What you will do
Using the data below, copy out all lines with the word "title".
Segment Start: Data extract
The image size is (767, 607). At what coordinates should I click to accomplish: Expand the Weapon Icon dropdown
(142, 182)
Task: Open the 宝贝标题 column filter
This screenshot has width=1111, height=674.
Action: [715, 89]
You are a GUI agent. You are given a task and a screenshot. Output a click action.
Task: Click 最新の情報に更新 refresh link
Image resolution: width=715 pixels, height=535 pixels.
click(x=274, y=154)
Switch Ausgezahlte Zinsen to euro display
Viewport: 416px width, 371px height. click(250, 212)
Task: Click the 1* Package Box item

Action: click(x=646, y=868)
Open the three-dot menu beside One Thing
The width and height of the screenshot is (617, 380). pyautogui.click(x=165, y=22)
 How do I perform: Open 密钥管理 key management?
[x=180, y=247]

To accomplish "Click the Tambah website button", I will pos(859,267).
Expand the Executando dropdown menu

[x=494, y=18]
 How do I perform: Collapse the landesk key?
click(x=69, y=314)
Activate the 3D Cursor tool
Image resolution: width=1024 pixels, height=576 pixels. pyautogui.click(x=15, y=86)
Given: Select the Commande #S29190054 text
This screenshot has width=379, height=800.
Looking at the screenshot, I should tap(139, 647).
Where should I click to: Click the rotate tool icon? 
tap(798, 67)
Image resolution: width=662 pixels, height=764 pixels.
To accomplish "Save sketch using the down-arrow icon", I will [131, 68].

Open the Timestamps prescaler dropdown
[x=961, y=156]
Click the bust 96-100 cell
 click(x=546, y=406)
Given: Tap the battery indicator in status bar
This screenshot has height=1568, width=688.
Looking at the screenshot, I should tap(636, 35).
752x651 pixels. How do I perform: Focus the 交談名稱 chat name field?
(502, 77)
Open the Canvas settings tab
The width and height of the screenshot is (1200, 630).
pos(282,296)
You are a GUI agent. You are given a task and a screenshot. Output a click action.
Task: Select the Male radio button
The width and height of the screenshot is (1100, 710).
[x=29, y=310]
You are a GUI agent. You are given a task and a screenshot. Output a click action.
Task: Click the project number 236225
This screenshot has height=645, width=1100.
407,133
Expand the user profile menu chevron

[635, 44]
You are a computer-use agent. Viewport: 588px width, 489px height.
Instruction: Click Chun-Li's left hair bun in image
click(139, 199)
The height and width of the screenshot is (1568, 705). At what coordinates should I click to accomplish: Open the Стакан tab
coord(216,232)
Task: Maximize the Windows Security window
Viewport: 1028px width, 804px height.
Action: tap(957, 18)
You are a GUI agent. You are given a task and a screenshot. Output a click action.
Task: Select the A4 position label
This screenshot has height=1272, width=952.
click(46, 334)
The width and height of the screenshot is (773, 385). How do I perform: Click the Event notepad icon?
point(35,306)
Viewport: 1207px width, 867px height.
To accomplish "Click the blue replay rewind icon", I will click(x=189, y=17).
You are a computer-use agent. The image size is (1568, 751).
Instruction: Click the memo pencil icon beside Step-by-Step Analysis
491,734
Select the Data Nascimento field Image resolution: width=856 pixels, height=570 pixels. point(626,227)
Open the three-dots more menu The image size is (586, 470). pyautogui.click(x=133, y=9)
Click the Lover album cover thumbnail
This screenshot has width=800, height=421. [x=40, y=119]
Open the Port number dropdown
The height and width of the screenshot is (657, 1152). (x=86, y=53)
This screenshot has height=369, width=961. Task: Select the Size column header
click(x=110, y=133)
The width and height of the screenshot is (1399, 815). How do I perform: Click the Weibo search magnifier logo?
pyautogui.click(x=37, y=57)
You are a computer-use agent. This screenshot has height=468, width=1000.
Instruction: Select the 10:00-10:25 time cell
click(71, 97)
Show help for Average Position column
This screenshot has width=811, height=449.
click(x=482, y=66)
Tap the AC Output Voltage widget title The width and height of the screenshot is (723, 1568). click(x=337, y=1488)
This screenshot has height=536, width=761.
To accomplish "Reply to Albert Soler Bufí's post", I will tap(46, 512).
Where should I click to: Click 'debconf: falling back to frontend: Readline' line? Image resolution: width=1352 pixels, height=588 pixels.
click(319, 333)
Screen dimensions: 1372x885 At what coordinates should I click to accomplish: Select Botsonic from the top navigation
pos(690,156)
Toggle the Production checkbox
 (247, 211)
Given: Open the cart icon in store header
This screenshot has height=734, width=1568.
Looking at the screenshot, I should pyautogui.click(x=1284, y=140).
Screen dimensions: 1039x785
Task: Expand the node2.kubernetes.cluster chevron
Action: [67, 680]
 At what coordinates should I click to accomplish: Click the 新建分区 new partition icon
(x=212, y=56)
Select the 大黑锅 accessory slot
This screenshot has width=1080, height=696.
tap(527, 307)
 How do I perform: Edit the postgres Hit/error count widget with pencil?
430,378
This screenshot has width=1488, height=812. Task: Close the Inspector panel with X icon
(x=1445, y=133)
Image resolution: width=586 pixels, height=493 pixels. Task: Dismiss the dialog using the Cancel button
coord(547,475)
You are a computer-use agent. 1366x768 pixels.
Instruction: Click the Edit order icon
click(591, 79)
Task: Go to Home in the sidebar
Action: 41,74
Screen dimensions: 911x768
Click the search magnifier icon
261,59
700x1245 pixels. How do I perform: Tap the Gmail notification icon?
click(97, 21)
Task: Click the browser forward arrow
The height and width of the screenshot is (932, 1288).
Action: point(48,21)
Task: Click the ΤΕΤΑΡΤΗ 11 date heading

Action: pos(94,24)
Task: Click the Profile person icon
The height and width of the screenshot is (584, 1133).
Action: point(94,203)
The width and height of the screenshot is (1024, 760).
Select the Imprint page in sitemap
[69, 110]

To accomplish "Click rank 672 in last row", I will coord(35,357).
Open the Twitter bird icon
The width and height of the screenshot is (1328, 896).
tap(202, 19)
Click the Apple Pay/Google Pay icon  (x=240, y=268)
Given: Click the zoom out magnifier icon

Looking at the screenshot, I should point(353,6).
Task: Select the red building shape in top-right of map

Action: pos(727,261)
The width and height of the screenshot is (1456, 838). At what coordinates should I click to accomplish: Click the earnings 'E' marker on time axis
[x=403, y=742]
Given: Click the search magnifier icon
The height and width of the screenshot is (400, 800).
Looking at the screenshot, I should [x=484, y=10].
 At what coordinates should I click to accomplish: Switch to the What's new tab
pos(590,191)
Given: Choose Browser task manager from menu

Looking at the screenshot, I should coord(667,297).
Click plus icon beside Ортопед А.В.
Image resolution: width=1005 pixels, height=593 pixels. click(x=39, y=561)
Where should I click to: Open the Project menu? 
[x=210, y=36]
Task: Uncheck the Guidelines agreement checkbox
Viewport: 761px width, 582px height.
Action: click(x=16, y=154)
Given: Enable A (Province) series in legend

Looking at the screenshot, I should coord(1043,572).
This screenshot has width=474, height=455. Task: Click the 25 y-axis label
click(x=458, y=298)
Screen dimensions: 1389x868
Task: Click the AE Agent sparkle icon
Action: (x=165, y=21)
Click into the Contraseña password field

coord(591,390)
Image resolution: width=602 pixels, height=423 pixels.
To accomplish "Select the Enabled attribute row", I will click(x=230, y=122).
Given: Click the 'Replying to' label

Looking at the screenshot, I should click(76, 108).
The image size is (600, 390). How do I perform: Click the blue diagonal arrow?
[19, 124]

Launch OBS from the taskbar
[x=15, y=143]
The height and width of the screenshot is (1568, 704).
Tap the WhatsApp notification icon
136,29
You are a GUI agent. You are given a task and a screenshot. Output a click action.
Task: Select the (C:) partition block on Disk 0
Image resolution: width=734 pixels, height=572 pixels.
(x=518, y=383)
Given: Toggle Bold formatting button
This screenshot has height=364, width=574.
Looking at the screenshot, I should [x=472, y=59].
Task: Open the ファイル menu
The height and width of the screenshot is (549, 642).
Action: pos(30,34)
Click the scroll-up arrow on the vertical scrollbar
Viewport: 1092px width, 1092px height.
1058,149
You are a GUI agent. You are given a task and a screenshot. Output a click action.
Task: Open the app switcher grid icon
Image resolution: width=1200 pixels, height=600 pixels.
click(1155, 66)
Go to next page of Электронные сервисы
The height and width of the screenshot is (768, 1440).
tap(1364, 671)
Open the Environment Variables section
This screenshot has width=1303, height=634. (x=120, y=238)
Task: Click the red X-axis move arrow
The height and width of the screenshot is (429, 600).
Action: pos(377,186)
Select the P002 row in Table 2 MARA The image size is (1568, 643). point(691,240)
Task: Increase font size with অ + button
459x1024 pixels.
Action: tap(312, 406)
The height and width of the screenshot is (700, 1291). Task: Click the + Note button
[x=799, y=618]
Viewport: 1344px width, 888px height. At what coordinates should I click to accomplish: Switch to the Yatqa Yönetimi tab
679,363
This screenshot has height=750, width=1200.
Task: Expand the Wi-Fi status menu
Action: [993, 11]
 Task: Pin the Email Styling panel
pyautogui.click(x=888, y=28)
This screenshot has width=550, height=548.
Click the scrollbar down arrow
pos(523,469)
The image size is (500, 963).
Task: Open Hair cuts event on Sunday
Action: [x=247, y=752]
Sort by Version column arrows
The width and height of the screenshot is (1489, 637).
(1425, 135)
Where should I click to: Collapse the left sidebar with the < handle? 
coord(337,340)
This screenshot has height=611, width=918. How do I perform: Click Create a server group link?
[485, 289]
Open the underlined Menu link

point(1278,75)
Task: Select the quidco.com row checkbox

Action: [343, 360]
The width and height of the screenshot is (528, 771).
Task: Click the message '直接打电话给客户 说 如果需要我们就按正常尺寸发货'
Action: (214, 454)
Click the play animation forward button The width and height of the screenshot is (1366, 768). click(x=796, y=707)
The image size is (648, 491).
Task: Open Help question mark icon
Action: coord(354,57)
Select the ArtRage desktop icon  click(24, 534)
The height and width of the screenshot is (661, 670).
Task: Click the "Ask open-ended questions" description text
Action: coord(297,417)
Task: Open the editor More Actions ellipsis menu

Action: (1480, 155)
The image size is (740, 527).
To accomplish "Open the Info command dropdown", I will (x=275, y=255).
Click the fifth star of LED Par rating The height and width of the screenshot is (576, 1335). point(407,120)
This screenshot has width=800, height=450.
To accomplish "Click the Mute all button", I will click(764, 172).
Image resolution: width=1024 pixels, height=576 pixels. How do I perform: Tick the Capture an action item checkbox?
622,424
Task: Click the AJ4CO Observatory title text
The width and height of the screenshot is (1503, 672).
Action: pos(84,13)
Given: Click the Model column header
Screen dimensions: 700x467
Segment End: Data extract
Answer box
Tap the AC Output Voltage widget title The width and height of the screenshot is (723, 1568). click(x=337, y=1488)
Task: Click the AJ4CO Observatory title text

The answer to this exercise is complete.